Voor zover in de tenlastelegging type- en taalfouten voorkomen, zijn deze in de bewezenverklaring verbeterd en gecursiveerd weergegeven, zonder dat de verdachte daardoor in de verdediging is geschaad.

4.De strafbaarheid van het bewezen verklaarde

Het bewezen verklaarde is volgens de wet strafbaar, omdat er geen feiten of omstandigheden aannemelijk zijn geworden die de strafbaarheid van de feiten uitsluiten.

5.De strafbaarheid van de verdachte

De verdachte is eveneens strafbaar, omdat er geen feiten of omstandigheden aannemelijk zijn geworden die zijn strafbaarheid uitsluiten.

6.De oplegging van de straf en de maatregelen

6.1.
De vordering van de officier van justitie
De officier van justitie heeft gevorderd dat de verdachte wordt veroordeeld tot een gevangenisstraf voor de duur van 3 jaren, met aftrek van de tijd in voorarrest doorgebracht, dat de verdachte de maatregel van terbeschikkingstelling wordt opgelegd, met de voorwaarden zoals door de reclassering geadviseerd in het maatregelenrapport van 1 juni 2022 en dat de gedragsbeïnvloedende en vrijheidsbeperkende maatregel ex artikel 38z Sr wordt opgelegd.

◇ ◇ ◇ ◇

- _OPDRACHT 1_
Welke gevangenisstraf heeft de officier van justitie volgens het fragment uit het strafvonnis gevorderd?
- _OPDRACHT 2_
Schrijf uit het fragment uit het strafvonnis het stuk over dat opent met de woorden "Het bewezen verklaarde is" en sluit met "zijn strafbaarheid uitsluiten.".
- _OPDRACHT 3_
Schrijf het fragment uit het strafvonnis verder, aansluitend op de laatste zin.

- _GETOONDE GEGEVENS_
◇ ◇ ◇ ◇

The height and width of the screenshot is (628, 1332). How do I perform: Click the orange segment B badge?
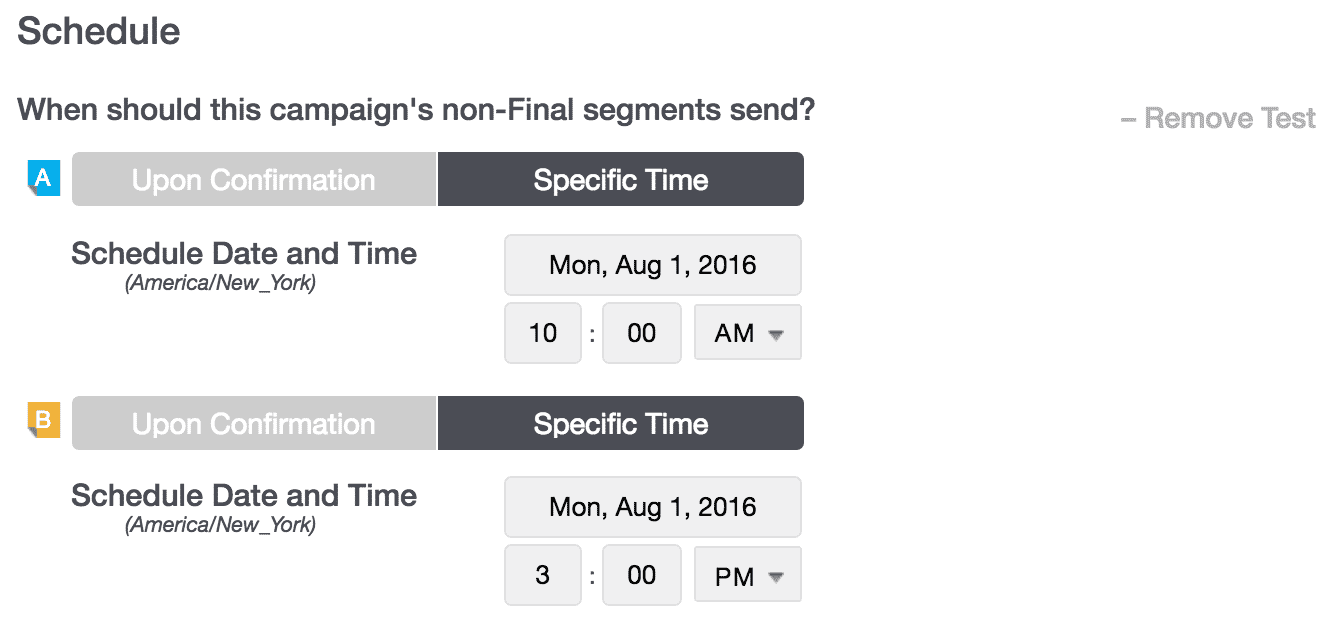(44, 421)
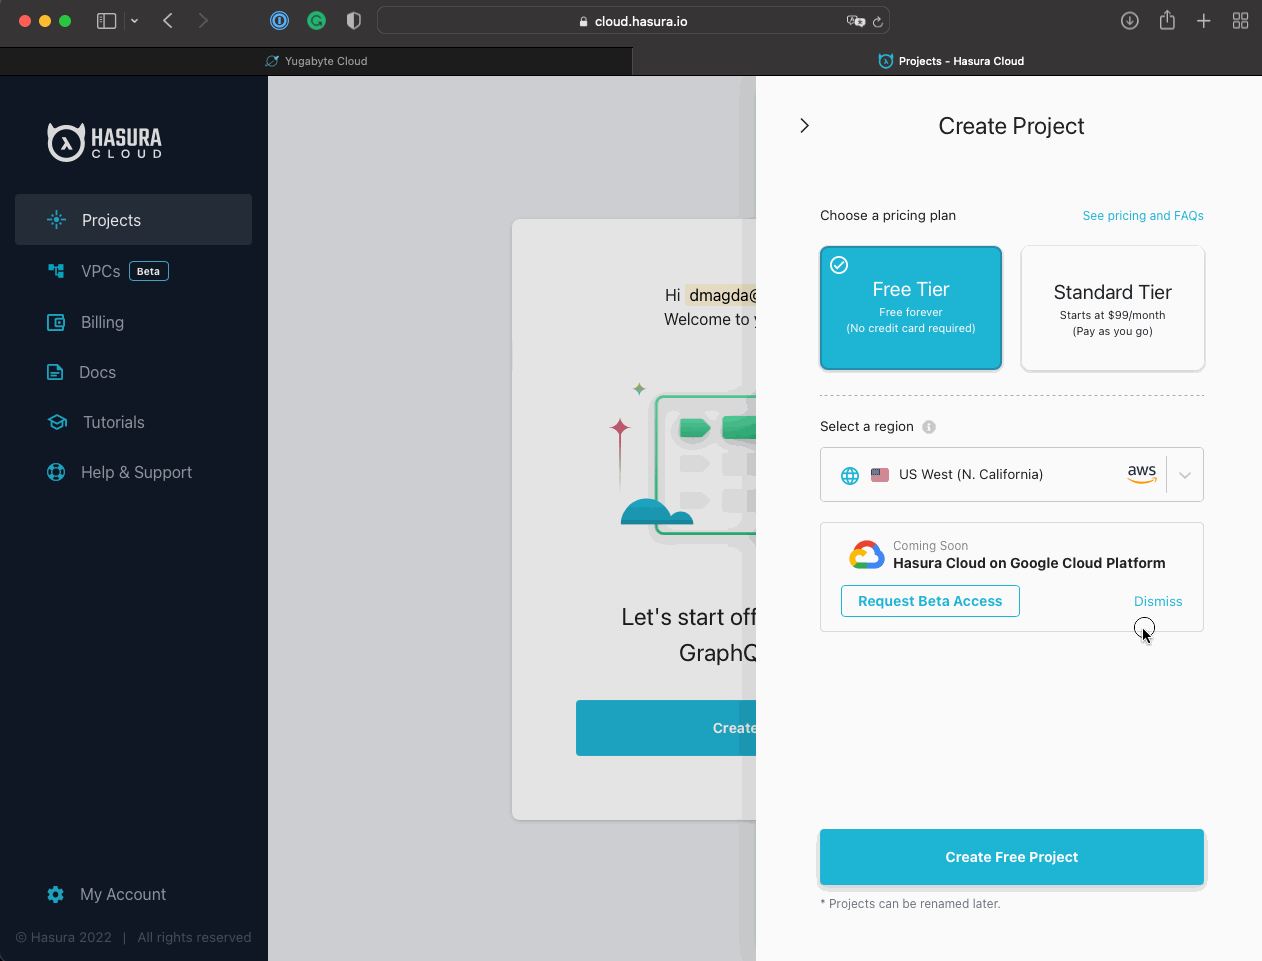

◇ ◇ ◇ ◇

- _ANTWOORD 1_
Een gevangenisstraf van 3 jaren, met aftrek van de tijd in voorarrest doorgebracht.

- _ANTWOORD 2_
Het bewezen verklaarde is volgens de wet strafbaar, omdat er geen feiten of omstandigheden aannemelijk zijn geworden die de strafbaarheid van de feiten uitsluiten.

5.De strafbaarheid van de verdachte

De verdachte is eveneens strafbaar, omdat er geen feiten of omstandigheden aannemelijk zijn geworden die zijn strafbaarheid uitsluiten.

- _ANTWOORD 3_
6.2.
Het standpunt van de verdediging
De verdediging heeft verzocht een TBS-maatregel met voorwaarden te combineren met een onvoorwaardelijke gevangenisstraf van maximaal twaalf maanden, met aftrek van voorarrest, opdat de verdachte zo snel mogelijk behandeld kan worden.
6.3.
Het oordeel van de rechtbank
Na te melden straf en maatregelen zijn in overeenstemming met de ernst van de gepleegde feiten, de omstandigheden waaronder deze zijn begaan en gegrond op de persoon en de persoonlijke omstandigheden van de verdachte, zoals daarvan tijdens het onderzoek op de terechtzitting is gebleken.
De rechtbank neemt hierbij in het bijzonder het volgende in aanmerking.
Ernst van de feiten
De verdachte heeft zich gedurende een periode van bijna 2 jaar schuldig gemaakt aan een reeks van zedendelicten met minderjarigen van 6 tot 12 jaar, een en ander als hiervoor bewezenverklaard. Maar liefst 28 slachtoffers heeft hij gemaakt, telkens opnieuw om – zoals hij dat zelf heeft verklaard – zijn ‘doel’ te halen: het bekijken en in enkele gevallen zelfs (door de verdachte of door henzelf) betasten van de geslachtsdelen van die kinderen. Mede gelet op de machtsverhouding tussen een volwassene en een minderjarige, heeft de verdachte voor alle kinderen, dus ook als het bij een poging is gebleven, een zeer bedreigende en beangstigende situatie gecreëerd. In enkele gevallen waarin de kinderen dapper genoeg waren om te weigeren, heeft de verdachte daar nog een schepje bovenop gedaan door te dreigen met geweld.
De verdachte heeft zodoende zeer ernstig inbreuk gemaakt op de lichamelijke en psychische integriteit van de nog zo jonge slachtoffers en heeft kennelijk de bevrediging van zijn lustgevoelens voor kinderen laten prevaleren.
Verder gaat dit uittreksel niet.